Entretanto, parece que foi precisamente isso que aconteceu, uma vez que relatórios recentes de fontes militares sugerem que a VKS respondeu prontamente enviando os seus interceptores topo de gama para "fazer uma visita" aos drones ISR utilizados pela USAF. De acordo com Fighter-Bomber, um dos mais proeminentes bloggers militares russos, eles "neutralizaram" um RQ-4B "Global Hawk" americano sobre o Mar Negro. Fighter-Bomber afirma que existe até um vídeo do evento. O seu relato sugere que um MiG-31 fez duas passagens pelo drone americano, voando a Mach 2,3 (mais de 2800 km/h). Diz que "este é o primeiro caso deste género na história da aviação" e que "nunca ninguém se 'encontrou' com ninguém a tais altitudes e velocidades". O caça-bombardeiro disse também que o MiG-31 super-rápido e de alto nível (nome atribuído pela NATO: "Foxhound") foi escolhido por ser o único avião na VKS (e no mundo) que poderia realizar tal tarefa.
Afirmou também que tanto o piloto como o navegador/WSO (oficial de sistemas de armas) do MiG-31 receberam a "Ordem da Coragem" pelas suas ações durante o encontro e que "as tripulações [do MiG-31] estão a preparar-se para novos 'encontros' [com drones americanos]". A maioria dos meios de comunicação social rejeitou estas afirmações, uma vez que ainda não foram reveladas quaisquer provas. No entanto, as ações da NATO desde então sugerem que pelo menos algum tipo de "incidente" teve lugar, uma vez que não tem havido drones ISR da NATO a sobrevoar o Mar Negro. Os drones foram substituídos por aeronaves ISR tripuladas. Além disso, estas também estão a voar com escoltas de caças. Pior ainda, a maior parte deles sobrevoa zonas ocupadas pela NATO, nomeadamente a Roménia. Entretanto, o exército russo anunciou formalmente que iria tomar medidas contra os meios ISR dos EUA/NATO a fim de evitar novos ataques terroristas, o que está de acordo com as afirmações de Fighter-Bomber.

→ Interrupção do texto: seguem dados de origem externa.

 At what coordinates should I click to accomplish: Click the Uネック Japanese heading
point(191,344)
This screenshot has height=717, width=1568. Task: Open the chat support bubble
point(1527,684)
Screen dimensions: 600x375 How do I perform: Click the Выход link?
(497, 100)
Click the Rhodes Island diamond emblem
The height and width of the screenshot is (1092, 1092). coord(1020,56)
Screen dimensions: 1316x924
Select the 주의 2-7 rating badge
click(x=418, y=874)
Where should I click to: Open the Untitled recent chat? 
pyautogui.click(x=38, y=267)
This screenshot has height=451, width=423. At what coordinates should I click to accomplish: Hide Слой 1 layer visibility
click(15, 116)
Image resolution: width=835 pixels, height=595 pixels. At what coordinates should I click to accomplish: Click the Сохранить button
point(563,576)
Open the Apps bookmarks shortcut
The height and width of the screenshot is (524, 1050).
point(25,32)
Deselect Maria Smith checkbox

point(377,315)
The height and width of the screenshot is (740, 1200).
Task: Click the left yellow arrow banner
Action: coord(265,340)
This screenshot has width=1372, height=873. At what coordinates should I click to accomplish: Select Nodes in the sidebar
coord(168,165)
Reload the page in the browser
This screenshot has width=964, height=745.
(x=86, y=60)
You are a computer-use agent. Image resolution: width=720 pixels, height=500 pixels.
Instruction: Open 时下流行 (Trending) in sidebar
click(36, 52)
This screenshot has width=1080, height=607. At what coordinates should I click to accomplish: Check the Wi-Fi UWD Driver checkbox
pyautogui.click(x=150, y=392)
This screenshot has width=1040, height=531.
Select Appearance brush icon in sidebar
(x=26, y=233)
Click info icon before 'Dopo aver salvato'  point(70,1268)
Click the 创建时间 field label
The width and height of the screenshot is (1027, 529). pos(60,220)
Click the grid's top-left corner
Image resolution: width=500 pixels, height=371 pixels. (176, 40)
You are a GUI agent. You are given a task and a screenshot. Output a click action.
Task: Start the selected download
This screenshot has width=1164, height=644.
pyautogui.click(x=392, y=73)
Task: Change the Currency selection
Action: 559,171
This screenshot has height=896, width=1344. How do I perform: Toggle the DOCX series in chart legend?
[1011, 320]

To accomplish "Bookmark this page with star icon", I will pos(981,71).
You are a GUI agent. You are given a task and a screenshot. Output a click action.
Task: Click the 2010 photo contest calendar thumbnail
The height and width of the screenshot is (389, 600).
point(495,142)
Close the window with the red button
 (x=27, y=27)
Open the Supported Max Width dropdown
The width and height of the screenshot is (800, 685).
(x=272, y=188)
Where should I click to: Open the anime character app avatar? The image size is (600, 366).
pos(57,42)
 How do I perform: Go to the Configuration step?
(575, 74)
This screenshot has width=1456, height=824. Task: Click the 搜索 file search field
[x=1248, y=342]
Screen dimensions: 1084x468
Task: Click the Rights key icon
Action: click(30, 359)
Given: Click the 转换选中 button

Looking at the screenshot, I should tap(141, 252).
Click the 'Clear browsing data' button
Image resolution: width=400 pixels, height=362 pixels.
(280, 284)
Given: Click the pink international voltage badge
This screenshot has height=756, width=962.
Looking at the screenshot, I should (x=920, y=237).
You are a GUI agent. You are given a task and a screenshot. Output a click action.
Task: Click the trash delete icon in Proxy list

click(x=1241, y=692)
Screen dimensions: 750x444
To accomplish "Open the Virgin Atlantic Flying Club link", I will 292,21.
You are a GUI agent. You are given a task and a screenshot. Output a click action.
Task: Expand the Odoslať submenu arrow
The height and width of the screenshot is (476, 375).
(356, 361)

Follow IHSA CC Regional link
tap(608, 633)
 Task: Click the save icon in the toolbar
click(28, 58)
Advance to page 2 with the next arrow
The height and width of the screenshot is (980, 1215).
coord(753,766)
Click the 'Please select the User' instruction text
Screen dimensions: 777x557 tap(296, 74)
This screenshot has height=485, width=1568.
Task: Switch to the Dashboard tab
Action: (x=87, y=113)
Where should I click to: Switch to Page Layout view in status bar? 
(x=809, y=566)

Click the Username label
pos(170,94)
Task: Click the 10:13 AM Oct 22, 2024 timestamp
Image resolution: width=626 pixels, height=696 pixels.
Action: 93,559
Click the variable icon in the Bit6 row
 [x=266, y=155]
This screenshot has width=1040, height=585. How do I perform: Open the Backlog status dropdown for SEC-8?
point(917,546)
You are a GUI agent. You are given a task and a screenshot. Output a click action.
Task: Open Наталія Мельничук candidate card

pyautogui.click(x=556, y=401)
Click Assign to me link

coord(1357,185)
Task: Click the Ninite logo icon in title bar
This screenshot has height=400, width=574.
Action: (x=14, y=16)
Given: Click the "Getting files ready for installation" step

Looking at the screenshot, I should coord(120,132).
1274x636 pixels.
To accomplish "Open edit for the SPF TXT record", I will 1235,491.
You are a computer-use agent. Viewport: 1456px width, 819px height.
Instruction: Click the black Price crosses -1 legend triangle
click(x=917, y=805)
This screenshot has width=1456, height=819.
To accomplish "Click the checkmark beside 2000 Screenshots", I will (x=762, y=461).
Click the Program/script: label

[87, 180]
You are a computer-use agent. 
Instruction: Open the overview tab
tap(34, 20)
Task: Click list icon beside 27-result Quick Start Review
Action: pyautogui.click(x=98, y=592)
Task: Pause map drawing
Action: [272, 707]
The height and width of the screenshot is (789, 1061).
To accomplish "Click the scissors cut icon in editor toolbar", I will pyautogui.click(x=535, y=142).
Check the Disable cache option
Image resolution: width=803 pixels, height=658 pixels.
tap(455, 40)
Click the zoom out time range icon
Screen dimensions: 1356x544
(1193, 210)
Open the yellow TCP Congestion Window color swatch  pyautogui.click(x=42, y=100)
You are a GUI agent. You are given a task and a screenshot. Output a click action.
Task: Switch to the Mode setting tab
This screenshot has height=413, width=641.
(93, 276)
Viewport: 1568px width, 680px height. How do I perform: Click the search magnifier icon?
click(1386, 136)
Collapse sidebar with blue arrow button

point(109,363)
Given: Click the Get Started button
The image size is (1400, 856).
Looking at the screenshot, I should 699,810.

Um dos aspectos positivos disto é também o facto de a NATO ser forçada a fornecer escoltas para aeronaves tripuladas, o que significa que é muito mais caro e logisticamente complicado manter voos ISR, tornando-os mais raros e, assim, reduzindo drasticamente a eficiência das armas da NATO, já de si demasiado apregoadas. Para já não falar das despesas decorrentes da necessidade de assegurar escoltas constantes de caças, que incluem até quatro aviões em serviço de guarda permanente. Além disso, estes jactos simplesmente não têm a autonomia necessária para acompanhar os aviões ISR durante toda a missão, o que significa que uma esquadrilha inteira tem de estar sempre em serviço de combate, complicando ainda mais estas missões para a NATO. E, na verdade, logo após o incidente do MIG-31-RQ-4B relatado pelo Fighter-Bomber, os drones ISR da NATO cancelaram subitamente todas as suas missões de voo programadas sobre o Mar Negro, sem qualquer explicação oficial.